[[ DATASET RECORDS, beginning ]]
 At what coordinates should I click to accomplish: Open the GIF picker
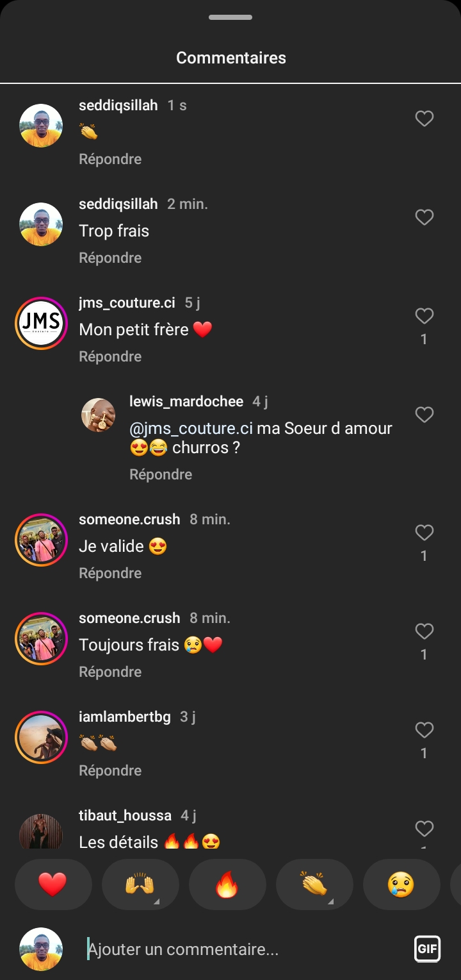coord(427,949)
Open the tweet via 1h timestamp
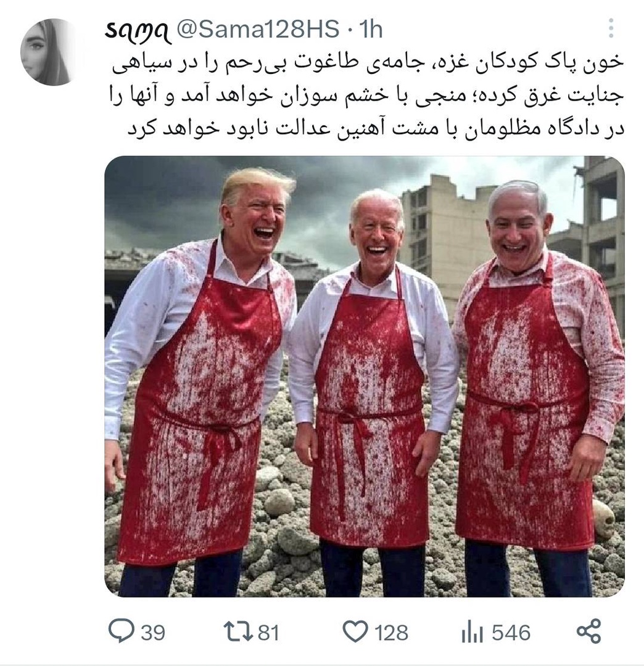 371,30
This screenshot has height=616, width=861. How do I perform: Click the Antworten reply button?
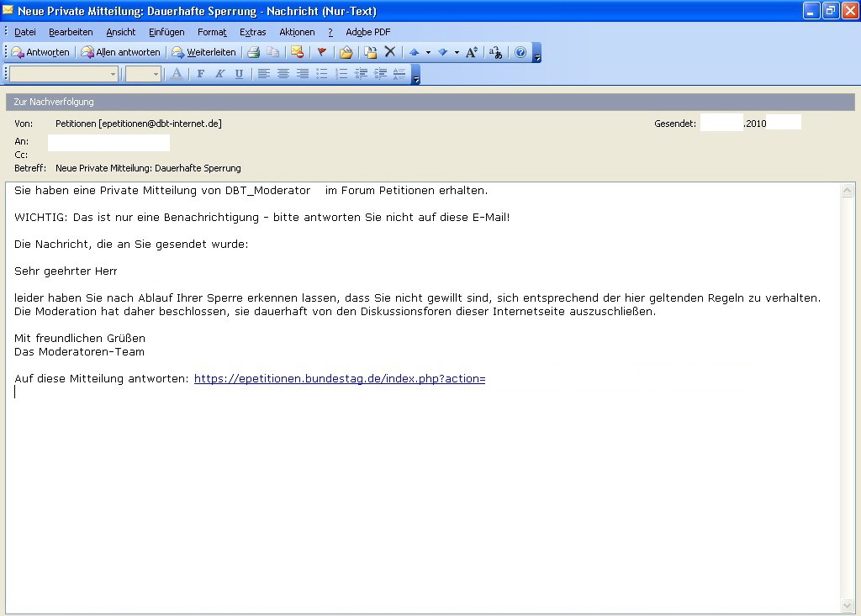point(40,52)
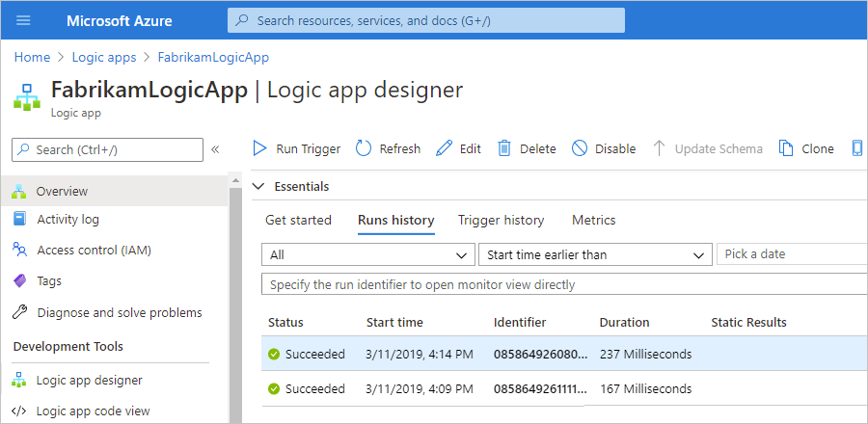Open the Azure portal hamburger menu
The width and height of the screenshot is (868, 424).
tap(24, 20)
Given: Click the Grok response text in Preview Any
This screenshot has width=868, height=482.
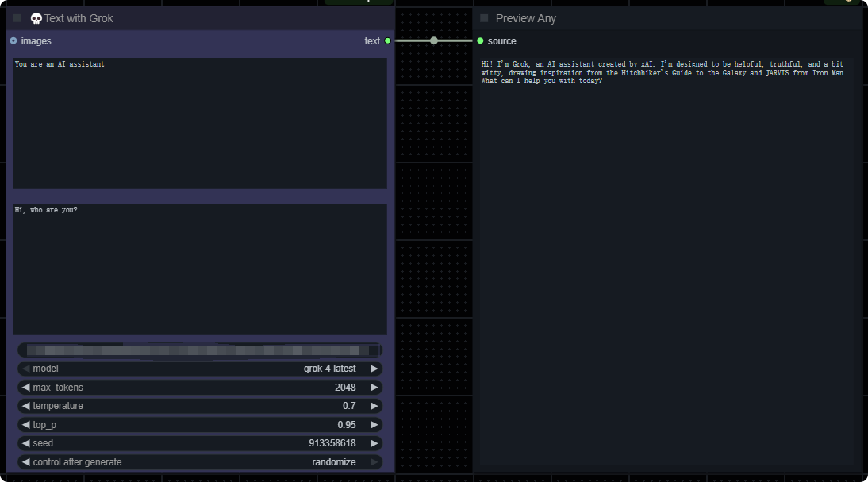Looking at the screenshot, I should tap(663, 72).
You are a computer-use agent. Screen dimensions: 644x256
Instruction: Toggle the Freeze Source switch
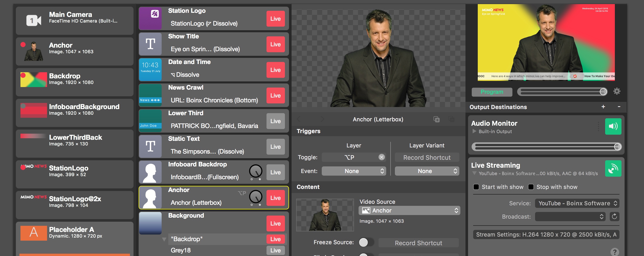click(x=365, y=242)
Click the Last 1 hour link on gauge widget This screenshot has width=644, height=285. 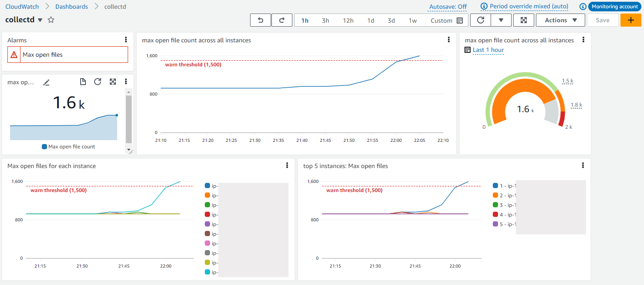pos(488,50)
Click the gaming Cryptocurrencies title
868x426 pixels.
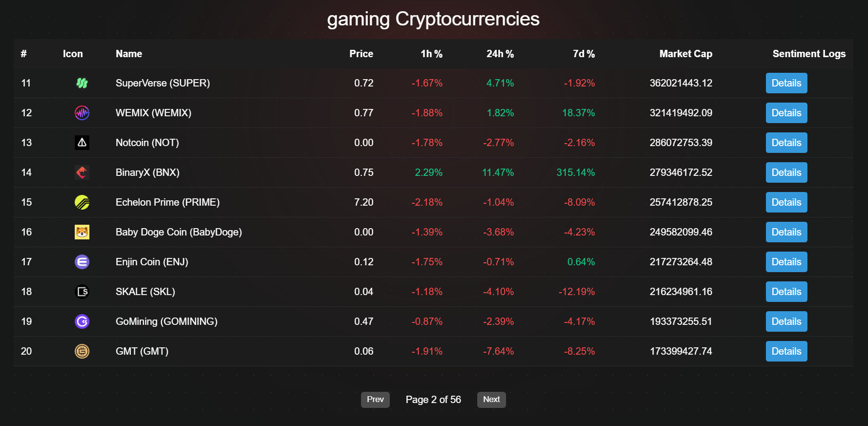coord(433,19)
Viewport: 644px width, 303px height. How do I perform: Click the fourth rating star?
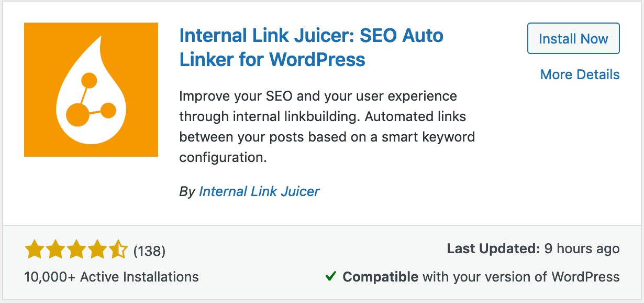[96, 251]
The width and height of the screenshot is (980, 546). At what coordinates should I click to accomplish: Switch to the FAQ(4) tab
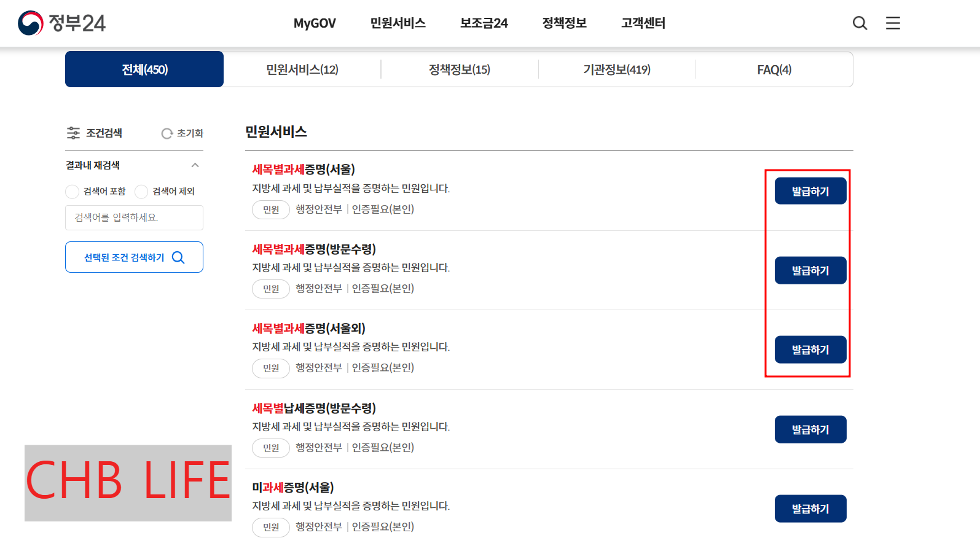click(774, 69)
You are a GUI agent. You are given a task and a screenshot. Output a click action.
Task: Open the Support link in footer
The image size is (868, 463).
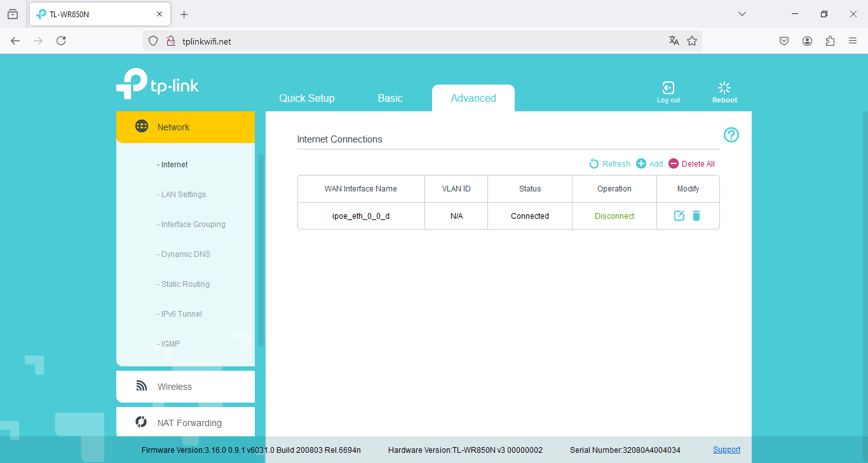tap(726, 450)
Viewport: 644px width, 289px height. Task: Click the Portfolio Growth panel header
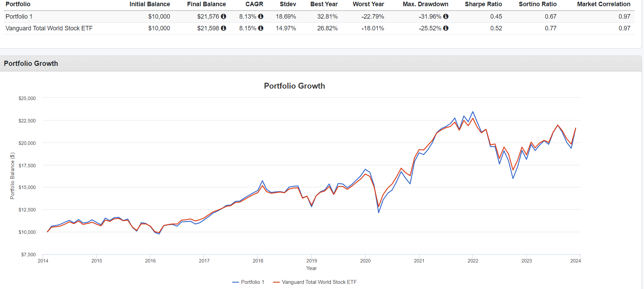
[[ DATASET RECORDS, end ]]
What is the number of lines in the records that hold the word "agent"? Answer with that number by itself.

SOLUTION FOR THIS TASK – 2